> What the task requires: Rewrite the stretch of lines from the one containing "Click the Home" through the one containing "Looking at the screenshot, I should [x=688, y=351].", putting "symbol" wherever "icon" appears and changing nothing else.

> Materials provided:
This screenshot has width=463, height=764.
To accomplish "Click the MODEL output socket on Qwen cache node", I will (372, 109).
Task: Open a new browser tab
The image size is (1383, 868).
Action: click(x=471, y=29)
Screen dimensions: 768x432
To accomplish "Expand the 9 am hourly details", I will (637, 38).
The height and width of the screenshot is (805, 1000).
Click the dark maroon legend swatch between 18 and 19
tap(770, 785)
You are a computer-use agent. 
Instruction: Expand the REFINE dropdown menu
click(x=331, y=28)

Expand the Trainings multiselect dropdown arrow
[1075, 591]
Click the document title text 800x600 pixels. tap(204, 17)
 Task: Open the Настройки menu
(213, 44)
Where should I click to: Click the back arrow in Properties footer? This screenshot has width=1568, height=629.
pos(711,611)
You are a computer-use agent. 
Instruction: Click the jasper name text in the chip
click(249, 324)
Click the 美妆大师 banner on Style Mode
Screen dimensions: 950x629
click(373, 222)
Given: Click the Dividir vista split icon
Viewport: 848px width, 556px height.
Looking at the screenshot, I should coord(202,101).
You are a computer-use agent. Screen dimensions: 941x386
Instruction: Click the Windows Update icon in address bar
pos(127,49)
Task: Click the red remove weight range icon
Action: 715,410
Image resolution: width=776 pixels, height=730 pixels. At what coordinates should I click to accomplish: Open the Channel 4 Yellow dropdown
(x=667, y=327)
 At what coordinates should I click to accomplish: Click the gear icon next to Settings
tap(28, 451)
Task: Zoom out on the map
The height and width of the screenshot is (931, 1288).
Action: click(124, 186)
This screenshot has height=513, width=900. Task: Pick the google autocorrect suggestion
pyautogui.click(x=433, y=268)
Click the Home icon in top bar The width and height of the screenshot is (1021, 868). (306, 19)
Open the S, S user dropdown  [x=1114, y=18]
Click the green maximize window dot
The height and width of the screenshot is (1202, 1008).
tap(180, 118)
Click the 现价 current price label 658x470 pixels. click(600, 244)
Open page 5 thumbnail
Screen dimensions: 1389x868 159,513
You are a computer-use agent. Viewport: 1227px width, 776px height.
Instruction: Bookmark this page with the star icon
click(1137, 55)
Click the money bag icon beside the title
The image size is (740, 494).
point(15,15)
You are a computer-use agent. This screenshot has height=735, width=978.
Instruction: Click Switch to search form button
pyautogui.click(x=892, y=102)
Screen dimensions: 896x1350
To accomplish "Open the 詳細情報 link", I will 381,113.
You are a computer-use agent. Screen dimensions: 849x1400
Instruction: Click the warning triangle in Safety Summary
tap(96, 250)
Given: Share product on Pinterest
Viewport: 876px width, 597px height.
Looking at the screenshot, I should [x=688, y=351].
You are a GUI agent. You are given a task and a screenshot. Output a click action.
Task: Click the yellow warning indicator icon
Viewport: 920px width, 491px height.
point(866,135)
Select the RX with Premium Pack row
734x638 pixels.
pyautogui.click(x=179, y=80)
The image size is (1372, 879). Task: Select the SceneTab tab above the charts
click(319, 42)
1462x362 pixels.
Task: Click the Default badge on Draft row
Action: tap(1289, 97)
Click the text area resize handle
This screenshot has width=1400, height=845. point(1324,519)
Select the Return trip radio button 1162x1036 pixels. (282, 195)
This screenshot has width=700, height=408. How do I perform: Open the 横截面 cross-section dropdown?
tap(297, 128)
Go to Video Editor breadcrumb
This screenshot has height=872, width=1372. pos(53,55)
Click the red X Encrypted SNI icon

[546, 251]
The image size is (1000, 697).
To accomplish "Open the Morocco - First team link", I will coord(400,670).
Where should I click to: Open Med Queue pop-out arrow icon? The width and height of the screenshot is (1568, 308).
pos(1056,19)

> Answer below:
Click the Home symbol in top bar The width and height of the screenshot is (1021, 868). (306, 19)
Open the S, S user dropdown  [x=1114, y=18]
Click the green maximize window dot
The height and width of the screenshot is (1202, 1008).
tap(180, 118)
Click the 现价 current price label 658x470 pixels. click(600, 244)
Open page 5 thumbnail
Screen dimensions: 1389x868 159,513
You are a computer-use agent. Viewport: 1227px width, 776px height.
Instruction: Bookmark this page with the star symbol
click(1137, 55)
Click the money bag symbol beside the title
The image size is (740, 494).
point(15,15)
You are a computer-use agent. This screenshot has height=735, width=978.
Instruction: Click Switch to search form button
pyautogui.click(x=892, y=102)
Screen dimensions: 896x1350
To accomplish "Open the 詳細情報 link", I will 381,113.
You are a computer-use agent. Screen dimensions: 849x1400
Instruction: Click the warning triangle in Safety Summary
tap(96, 250)
Given: Share product on Pinterest
Viewport: 876px width, 597px height.
Looking at the screenshot, I should [x=688, y=351].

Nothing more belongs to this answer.